**Given data**

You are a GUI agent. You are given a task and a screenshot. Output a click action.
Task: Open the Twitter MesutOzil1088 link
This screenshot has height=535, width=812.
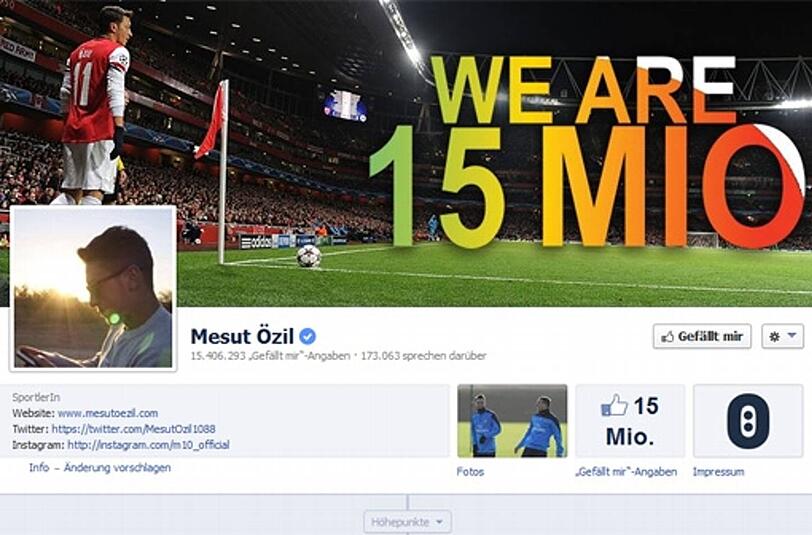(134, 429)
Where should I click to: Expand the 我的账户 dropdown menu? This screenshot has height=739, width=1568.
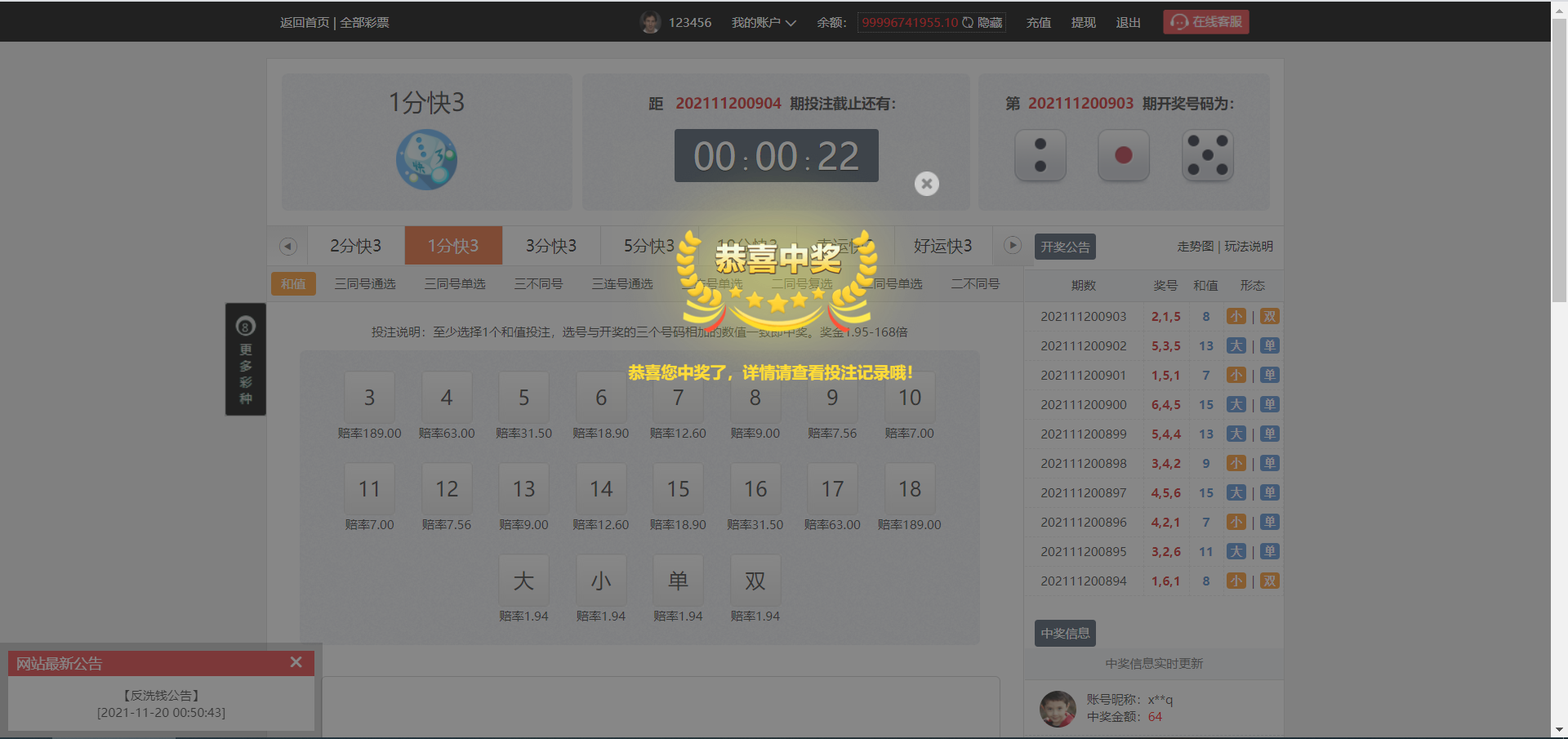(764, 23)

**Work to complete**
Without including the pictures, reproduce all entries exactly.

**Answer to the problem**
You are a GUI agent. You are given a task and a screenshot. Output a click action.
Task: Open the Twitter MesutOzil1088 link
This screenshot has height=535, width=812.
(134, 429)
Where should I click to: Expand the 我的账户 dropdown menu? This screenshot has height=739, width=1568.
(764, 23)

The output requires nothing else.